I can’t settle to anything today which is irritating. I’m feeling a bit conflicted mood wise anyway which isn’t helping.
I’ve felt rather disheartened about my writing the past few days, but since having a chat about it and putting things into perspective, I’ve felt better about it all. Plus I’ve had a few more positive things occur.
One particularly notable thing is that one of the columns I write has been featured on The Escapist in the GamePeople Calling column. The Girl With a Sensitive Heart takes a look at my Considered Gamer column and in particular, my experiences with Call of Duty 2. Although it’s not quite the same as having a full article on The Escapist, I still feel rather pleased nonetheless!
Admittedly it’s no wonder I feel a bit unsettled today. It’s two years since my Dad’s funeral. A tough (and also very surreal) day. The time between April 12th and the 25th 2008 was pretty surreal really. Delivering the funeral invites, buying a pair of pyjamas for my Dad to be cremated in, arranging food for after the funeral, the funeral itself, after the funeral when I had to talk to people I didn’t really know until I retreated upstairs with my friends.

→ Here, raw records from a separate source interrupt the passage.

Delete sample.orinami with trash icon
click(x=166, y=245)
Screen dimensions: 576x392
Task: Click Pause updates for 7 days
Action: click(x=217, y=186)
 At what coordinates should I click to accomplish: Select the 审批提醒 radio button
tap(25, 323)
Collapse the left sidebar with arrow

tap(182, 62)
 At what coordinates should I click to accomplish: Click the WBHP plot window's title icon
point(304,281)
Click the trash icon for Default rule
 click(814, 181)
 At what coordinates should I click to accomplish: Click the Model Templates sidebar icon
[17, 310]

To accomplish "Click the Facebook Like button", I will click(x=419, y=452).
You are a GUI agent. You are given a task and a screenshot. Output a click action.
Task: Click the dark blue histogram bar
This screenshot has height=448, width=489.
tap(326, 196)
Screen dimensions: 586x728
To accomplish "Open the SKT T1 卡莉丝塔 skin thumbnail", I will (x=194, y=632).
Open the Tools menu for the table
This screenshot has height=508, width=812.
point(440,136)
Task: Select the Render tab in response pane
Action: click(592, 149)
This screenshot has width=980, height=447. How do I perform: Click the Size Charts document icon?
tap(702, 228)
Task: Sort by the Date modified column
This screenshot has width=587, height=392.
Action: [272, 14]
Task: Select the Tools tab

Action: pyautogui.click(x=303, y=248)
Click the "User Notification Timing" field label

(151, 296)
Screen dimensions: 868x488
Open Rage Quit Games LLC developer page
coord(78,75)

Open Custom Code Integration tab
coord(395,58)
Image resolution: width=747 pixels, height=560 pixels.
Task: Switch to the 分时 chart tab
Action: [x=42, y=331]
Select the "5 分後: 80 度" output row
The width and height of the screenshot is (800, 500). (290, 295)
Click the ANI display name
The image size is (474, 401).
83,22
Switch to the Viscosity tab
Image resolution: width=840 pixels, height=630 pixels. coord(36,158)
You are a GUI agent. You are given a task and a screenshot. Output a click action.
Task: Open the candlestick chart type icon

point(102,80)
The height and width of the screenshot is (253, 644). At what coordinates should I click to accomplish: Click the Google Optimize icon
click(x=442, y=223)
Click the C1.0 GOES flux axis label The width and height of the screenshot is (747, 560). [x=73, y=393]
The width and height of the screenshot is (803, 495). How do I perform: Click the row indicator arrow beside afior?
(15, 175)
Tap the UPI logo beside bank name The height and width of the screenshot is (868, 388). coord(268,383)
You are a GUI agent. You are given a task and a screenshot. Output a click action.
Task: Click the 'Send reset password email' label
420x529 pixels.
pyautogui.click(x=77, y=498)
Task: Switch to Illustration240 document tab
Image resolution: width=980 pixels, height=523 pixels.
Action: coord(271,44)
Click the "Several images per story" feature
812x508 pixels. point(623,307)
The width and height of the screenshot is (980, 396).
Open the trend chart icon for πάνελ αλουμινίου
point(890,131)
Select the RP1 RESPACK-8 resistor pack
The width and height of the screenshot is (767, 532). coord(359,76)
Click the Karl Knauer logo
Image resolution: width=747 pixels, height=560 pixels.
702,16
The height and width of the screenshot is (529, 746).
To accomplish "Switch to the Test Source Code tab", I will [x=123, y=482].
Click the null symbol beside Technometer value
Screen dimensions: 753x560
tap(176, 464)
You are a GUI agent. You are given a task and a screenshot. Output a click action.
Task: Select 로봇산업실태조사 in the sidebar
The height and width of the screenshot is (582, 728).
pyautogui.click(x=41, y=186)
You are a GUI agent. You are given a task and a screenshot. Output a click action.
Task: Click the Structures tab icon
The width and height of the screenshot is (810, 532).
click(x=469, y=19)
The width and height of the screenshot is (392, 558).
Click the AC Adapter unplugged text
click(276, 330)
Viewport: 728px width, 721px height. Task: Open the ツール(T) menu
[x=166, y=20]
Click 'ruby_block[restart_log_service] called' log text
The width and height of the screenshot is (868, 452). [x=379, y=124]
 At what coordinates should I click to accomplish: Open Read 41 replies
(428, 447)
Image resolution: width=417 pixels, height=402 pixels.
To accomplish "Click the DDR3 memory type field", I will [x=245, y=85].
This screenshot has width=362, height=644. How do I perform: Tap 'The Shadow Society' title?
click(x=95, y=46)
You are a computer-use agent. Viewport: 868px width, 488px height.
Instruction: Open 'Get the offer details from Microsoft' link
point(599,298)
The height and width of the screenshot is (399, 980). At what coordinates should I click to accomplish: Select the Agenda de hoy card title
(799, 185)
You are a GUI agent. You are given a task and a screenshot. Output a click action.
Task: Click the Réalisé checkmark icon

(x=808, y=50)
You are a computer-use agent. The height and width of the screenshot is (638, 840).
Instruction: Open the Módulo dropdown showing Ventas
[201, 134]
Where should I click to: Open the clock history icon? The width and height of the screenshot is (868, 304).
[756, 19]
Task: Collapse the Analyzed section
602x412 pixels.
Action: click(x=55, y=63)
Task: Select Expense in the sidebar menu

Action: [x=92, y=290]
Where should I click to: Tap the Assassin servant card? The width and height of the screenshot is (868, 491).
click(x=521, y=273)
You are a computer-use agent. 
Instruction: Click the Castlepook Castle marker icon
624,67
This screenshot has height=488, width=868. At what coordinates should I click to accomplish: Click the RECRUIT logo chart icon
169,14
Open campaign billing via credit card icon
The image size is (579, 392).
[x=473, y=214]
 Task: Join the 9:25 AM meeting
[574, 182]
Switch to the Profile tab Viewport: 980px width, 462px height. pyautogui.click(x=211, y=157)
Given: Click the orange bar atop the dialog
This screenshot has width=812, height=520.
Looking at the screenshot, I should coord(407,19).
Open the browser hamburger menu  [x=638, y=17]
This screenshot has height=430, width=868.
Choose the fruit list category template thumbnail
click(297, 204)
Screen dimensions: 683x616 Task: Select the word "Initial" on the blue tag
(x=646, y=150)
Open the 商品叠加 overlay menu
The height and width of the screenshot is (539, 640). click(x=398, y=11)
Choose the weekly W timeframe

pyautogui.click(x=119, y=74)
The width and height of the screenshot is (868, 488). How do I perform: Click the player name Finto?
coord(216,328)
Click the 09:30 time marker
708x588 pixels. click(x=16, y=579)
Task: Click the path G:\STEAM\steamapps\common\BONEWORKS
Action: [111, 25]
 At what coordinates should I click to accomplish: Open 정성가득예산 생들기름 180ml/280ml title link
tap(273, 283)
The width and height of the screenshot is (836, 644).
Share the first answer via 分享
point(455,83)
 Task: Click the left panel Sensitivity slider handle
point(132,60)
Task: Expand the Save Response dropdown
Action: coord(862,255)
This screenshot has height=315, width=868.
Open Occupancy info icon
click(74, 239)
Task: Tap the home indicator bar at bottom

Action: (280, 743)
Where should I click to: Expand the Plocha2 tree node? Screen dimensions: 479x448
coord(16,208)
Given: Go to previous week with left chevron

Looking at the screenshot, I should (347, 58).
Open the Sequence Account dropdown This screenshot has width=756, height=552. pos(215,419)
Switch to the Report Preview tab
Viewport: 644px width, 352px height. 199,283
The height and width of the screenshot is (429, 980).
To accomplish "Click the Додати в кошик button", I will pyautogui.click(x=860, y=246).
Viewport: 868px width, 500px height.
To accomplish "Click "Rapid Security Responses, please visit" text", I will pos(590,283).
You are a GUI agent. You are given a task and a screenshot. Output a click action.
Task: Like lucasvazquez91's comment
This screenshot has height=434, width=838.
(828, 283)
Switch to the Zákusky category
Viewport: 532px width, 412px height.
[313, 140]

That was bizarre too though as three of them were my childhood friends and hadn’t been in the same room for years. I haven’t seen one of them much since which is a real shame as I miss seeing him. Sending another friend to ‘rescue’ a much loved England football mug because people had descended upon our kitchen and hadn’t realised that some mugs were there for decoration rather than for general use. Thanks again Kitten for sorting that out!
Oh and not forgetting my mother’s sister who I hadn’t seen for a good 10 years but who just seemed to sit in a corner refusing to talk to anyone. Lovely.
Or the trip to take Kitten back to the train station (kudos to her for travelling from Liverpool to Swansea just for the day so she could be with me and my Mum!) where there was a McDonalds detour because I had a desperate urge to eat fast food.
The last few people didn’t leave until midnightish. I didn’t realise that things could go on for so long. I was exhausted in every sense of the word!
Weird day and a very weird fortnight. I should probably write more about it sometime, it might be good for me.
But yeah. At least April’s nearly over. I don’t like April now. In my head it’s best to just write the month off and try to not make any plans or worry about the future. My head’s just not in the right place for it.
Today I spent some of the morning playing Final Fantasy XIII but now I just can’t settle to anything. Tried playing a bit of World of Warcraft and tried settling into a film but it’s not happening. I’ve not even got much of an appetite which is unlike me. Annoying.